*Texte fourni:*

-- -- --

En définitive, l'idée fondamentale de la laïcité c'est l'affirmation,  selon Guylain Chevrier historien président du Conseil scientifique de l'UFAL  "  que ce qui nous fait égaux, la loi, la politique, la démocratie, constitutif d'une certaine idée de la Nation et de la République, sont au-dessus de ce qui nous différencie, les religions, les origines diverse, les cultures régionales, sans pour autant les mépriser, bien au contraire. "
Je souscris très volontiers à ce que dit Guylain Chevrier, car il est essentiel de hiérarchiser les valeurs démocratiques sous peine d'entretenir une confusion dans sa pratique.  La laïcité est en quelque sorte le GADLU de la vie en commun. Pris dans cet esprit ses vertus organisatrices sur conscientisées chez tous seront l'alpha et l'oméga d'une société où la liberté de conscience, le respect des différences de cultures, de sexes et d'éducation  permettront l'avènement d'une société multiculturels où règneront plus de justice et plus d'amour.

-- -- --

*Lignes fournies:*
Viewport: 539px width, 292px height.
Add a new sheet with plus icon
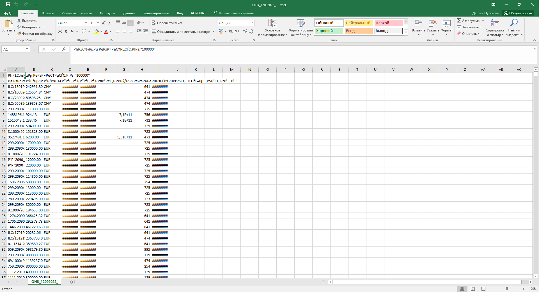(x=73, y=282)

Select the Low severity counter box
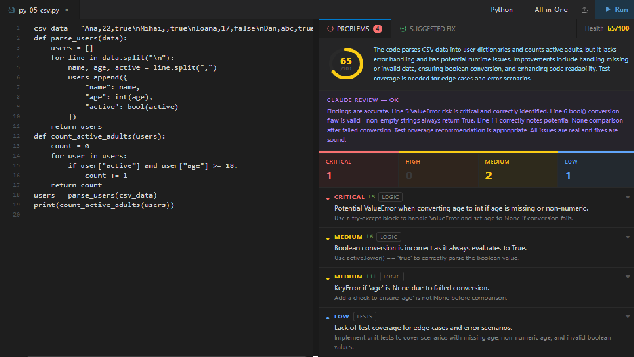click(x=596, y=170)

-- -- --

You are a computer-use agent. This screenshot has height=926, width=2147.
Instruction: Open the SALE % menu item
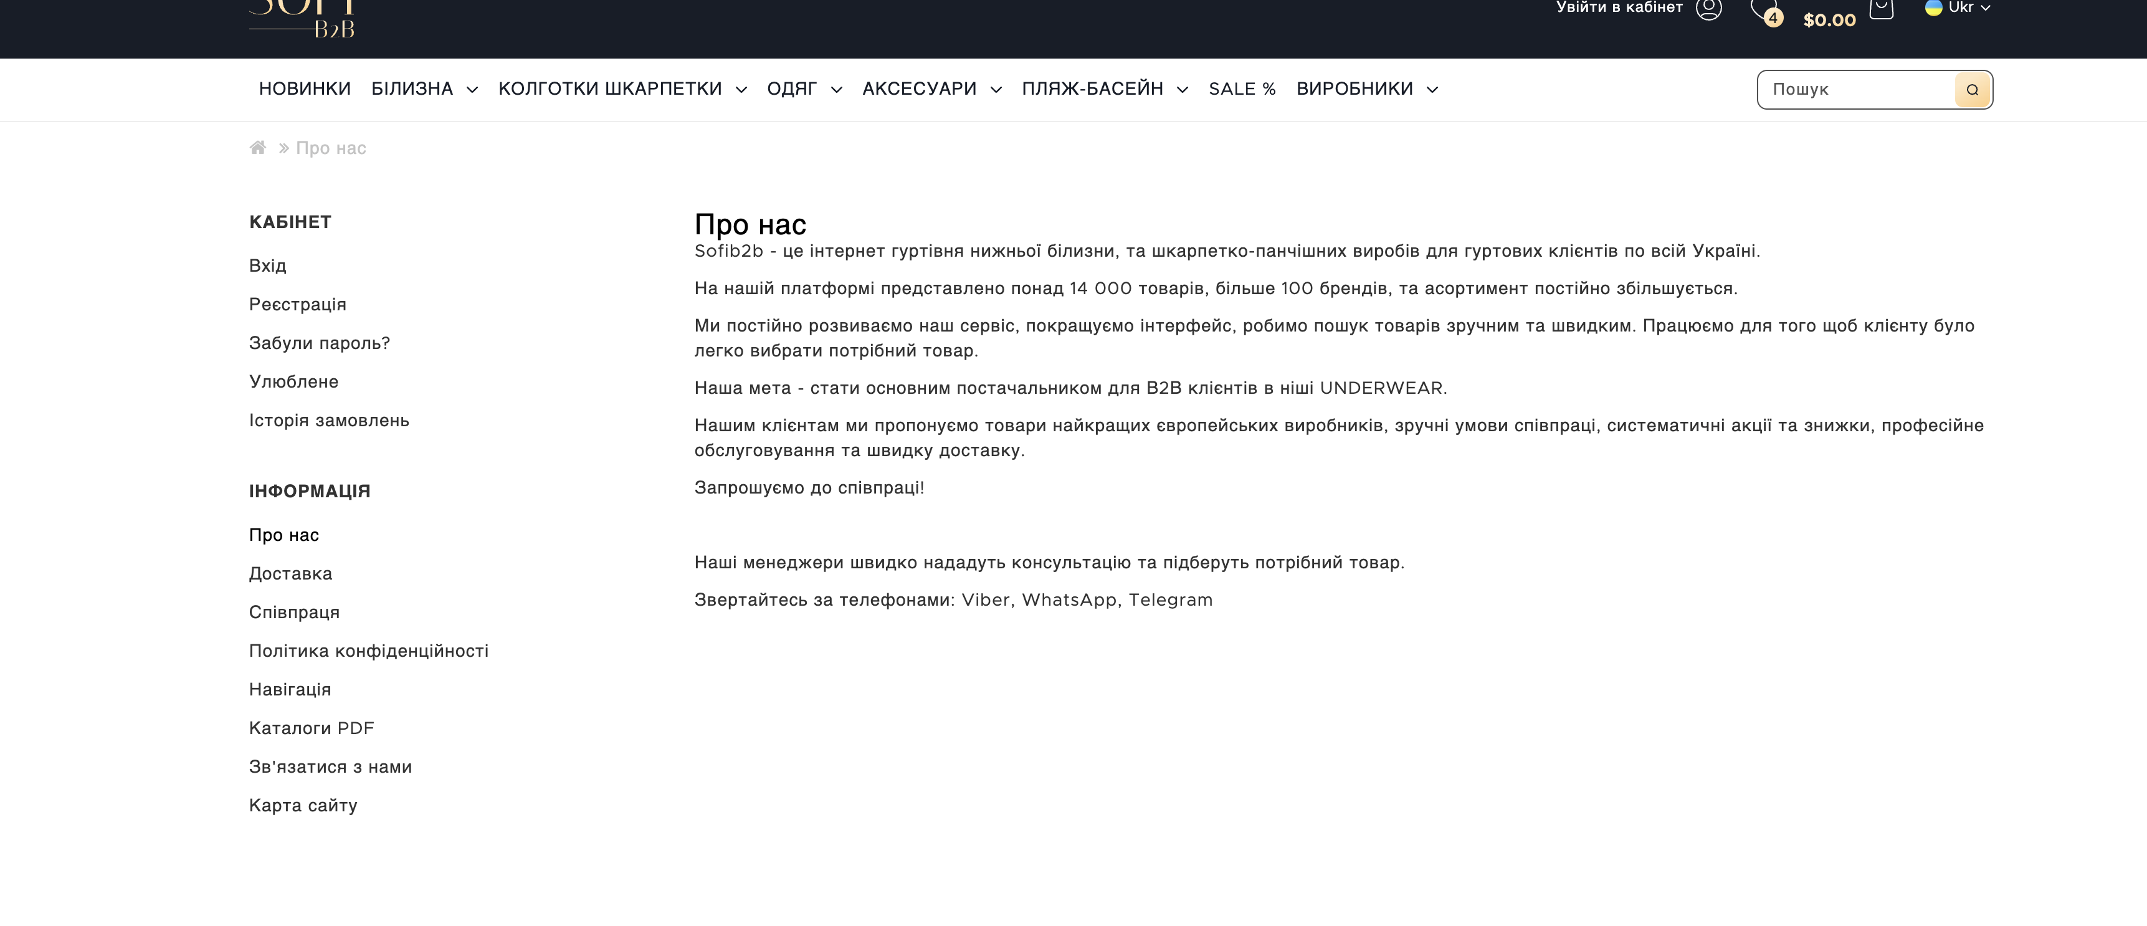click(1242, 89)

-- -- --

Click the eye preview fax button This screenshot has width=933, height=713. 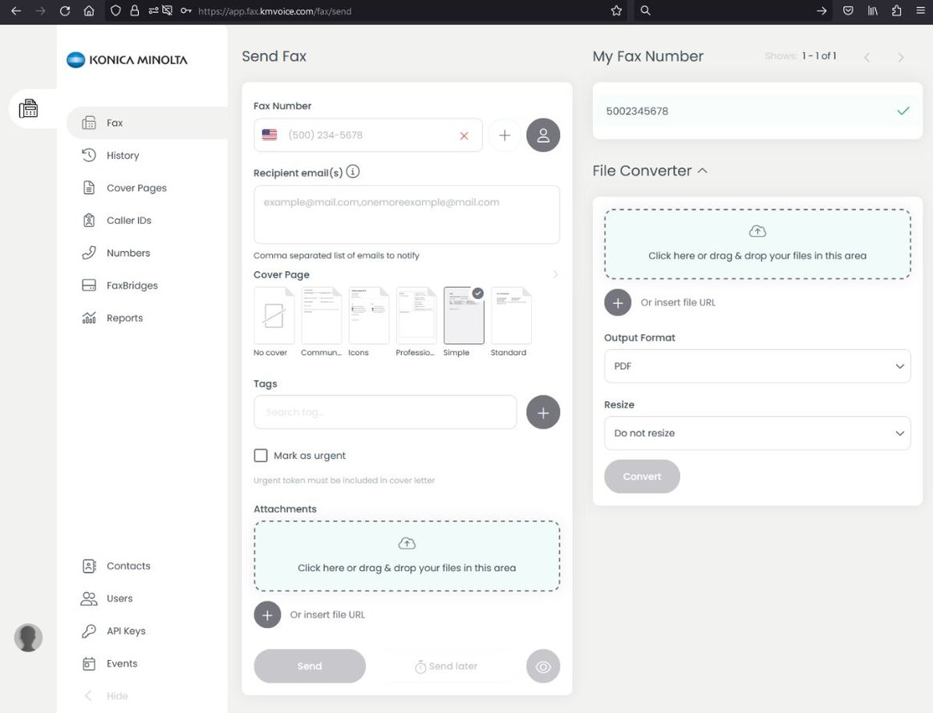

-- -- --

*Consignes:*
**A)** D'après le texte sur la laïcité, pourquoi les propos de Guylain Chevrier sont-ils approuvés ? Répondez en une à trois phrases.
**B)** Quels titres le texte sur la laïcité donne-t-il à Guylain Chevrier ?

*Réponses:*
**A)** Ils sont approuvés parce qu'il est essentiel de hiérarchiser les valeurs démocratiques. Sinon, on risque d'entretenir une confusion dans leur pratique.

**B)** Il est historien et président du Conseil scientifique de l'UFAL.